## WHAT IS BEING ASKED:
Beginning with the first line, transcribe the entries below exactly through the line containing "Toyota (200, 983)", inclusive.
------------------------------------------------
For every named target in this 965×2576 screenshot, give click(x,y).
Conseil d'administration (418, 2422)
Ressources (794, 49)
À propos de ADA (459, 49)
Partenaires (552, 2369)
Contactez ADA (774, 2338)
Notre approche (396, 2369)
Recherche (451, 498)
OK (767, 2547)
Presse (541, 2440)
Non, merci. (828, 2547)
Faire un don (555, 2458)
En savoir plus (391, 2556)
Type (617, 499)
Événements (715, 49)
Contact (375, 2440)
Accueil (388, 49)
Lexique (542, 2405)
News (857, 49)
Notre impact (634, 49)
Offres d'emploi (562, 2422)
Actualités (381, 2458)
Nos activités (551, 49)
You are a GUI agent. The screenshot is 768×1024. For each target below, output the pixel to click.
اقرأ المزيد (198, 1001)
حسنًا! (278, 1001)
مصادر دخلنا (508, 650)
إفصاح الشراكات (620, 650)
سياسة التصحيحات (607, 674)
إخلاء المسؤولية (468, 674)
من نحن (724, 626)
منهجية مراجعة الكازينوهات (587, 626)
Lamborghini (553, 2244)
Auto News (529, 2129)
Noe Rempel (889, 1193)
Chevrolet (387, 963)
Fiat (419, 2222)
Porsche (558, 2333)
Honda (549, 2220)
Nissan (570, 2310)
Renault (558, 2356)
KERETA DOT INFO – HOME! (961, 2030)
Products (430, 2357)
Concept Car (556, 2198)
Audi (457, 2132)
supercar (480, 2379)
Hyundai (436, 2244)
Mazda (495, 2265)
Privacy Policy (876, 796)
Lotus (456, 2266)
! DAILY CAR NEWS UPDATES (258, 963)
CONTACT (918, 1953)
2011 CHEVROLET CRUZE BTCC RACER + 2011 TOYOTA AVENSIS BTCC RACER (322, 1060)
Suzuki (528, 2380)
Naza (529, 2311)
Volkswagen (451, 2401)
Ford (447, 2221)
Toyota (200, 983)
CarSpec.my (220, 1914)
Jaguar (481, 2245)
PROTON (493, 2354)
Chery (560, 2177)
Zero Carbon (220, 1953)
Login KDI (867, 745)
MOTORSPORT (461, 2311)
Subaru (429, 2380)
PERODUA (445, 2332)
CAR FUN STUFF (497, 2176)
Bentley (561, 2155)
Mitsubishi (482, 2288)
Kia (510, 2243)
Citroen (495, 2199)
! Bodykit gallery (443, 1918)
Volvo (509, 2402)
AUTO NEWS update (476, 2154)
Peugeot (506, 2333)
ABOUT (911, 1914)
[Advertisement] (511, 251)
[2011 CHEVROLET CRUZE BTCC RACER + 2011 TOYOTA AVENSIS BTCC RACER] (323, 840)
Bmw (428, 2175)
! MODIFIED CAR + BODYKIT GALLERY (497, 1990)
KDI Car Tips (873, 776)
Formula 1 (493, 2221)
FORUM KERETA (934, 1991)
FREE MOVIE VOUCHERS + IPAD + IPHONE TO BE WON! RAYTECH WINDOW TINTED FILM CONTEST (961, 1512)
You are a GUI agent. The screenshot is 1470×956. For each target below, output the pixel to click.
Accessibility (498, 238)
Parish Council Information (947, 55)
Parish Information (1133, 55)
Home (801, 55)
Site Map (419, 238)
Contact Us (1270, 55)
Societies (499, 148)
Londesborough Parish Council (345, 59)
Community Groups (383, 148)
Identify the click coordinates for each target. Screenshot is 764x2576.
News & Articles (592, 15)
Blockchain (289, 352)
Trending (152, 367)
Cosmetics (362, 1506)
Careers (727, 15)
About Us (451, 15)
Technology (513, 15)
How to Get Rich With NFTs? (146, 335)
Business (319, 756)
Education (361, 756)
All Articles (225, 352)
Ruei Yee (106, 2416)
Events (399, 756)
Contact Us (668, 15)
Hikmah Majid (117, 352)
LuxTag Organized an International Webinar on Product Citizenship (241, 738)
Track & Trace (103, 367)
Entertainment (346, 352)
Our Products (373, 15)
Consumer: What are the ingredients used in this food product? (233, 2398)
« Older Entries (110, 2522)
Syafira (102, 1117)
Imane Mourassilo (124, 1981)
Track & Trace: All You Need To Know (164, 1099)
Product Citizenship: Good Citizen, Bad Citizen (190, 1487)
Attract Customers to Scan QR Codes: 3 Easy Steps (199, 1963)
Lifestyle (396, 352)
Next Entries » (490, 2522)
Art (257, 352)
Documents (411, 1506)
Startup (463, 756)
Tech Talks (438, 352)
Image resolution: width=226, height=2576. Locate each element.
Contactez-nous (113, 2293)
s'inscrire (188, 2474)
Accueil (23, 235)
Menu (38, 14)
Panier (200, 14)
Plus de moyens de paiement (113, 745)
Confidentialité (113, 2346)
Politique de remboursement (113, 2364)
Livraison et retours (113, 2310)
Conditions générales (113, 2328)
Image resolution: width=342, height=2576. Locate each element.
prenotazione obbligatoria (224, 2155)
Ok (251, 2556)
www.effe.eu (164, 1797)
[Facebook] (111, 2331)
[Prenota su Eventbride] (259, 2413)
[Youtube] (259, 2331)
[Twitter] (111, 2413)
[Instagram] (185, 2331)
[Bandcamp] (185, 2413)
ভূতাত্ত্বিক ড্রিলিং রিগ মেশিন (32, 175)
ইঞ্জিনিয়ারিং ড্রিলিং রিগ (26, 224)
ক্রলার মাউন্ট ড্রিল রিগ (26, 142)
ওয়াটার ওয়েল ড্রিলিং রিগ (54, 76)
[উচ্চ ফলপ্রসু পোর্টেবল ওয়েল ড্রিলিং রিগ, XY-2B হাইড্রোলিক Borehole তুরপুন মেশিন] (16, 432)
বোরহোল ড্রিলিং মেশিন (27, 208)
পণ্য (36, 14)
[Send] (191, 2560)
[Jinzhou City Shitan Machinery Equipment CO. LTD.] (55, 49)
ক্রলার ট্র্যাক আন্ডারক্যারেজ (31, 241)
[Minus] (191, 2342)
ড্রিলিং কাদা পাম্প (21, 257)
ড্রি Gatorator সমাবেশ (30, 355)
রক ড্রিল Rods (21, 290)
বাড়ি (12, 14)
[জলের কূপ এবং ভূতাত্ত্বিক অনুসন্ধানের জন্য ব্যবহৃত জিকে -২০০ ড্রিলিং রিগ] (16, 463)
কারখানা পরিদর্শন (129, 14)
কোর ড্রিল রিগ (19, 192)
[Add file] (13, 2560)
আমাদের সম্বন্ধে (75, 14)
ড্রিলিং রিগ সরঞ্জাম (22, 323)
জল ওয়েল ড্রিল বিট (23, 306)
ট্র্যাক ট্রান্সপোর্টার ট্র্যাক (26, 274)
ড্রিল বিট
------------------------------------------------
## REPLY TO THE TASK:
For every named target in this 965×2576 screenshot, give click(x,y).
Conseil d'administration (418, 2422)
Ressources (794, 49)
À propos de ADA (459, 49)
Partenaires (552, 2369)
Contactez ADA (774, 2338)
Notre approche (396, 2369)
Recherche (451, 498)
OK (767, 2547)
Presse (541, 2440)
Non, merci. (828, 2547)
Faire un don (555, 2458)
En savoir plus (391, 2556)
Type (617, 499)
Événements (715, 49)
Contact (375, 2440)
Accueil (388, 49)
Lexique (542, 2405)
News (857, 49)
Notre impact (634, 49)
Offres d'emploi (562, 2422)
Actualités (381, 2458)
Nos activités (551, 49)
You are a GUI agent. The screenshot is 768×1024. For each target below, output the pixel to click.
اقرأ المزيد (198, 1001)
حسنًا! (278, 1001)
مصادر دخلنا (508, 650)
إفصاح الشراكات (620, 650)
سياسة التصحيحات (607, 674)
إخلاء المسؤولية (468, 674)
من نحن (724, 626)
منهجية مراجعة الكازينوهات (587, 626)
Lamborghini (553, 2244)
Auto News (529, 2129)
Noe Rempel (889, 1193)
Chevrolet (387, 963)
Fiat (419, 2222)
Porsche (558, 2333)
Honda (549, 2220)
Nissan (570, 2310)
Renault (558, 2356)
KERETA DOT INFO – HOME! (961, 2030)
Products (430, 2357)
Concept Car (556, 2198)
Audi (457, 2132)
supercar (480, 2379)
Hyundai (436, 2244)
Mazda (495, 2265)
Privacy Policy (876, 796)
Lotus (456, 2266)
! DAILY CAR NEWS UPDATES (258, 963)
CONTACT (918, 1953)
2011 CHEVROLET CRUZE BTCC RACER + 2011 TOYOTA AVENSIS BTCC RACER (322, 1060)
Suzuki (528, 2380)
Naza (529, 2311)
Volkswagen (451, 2401)
Ford (447, 2221)
Toyota (200, 983)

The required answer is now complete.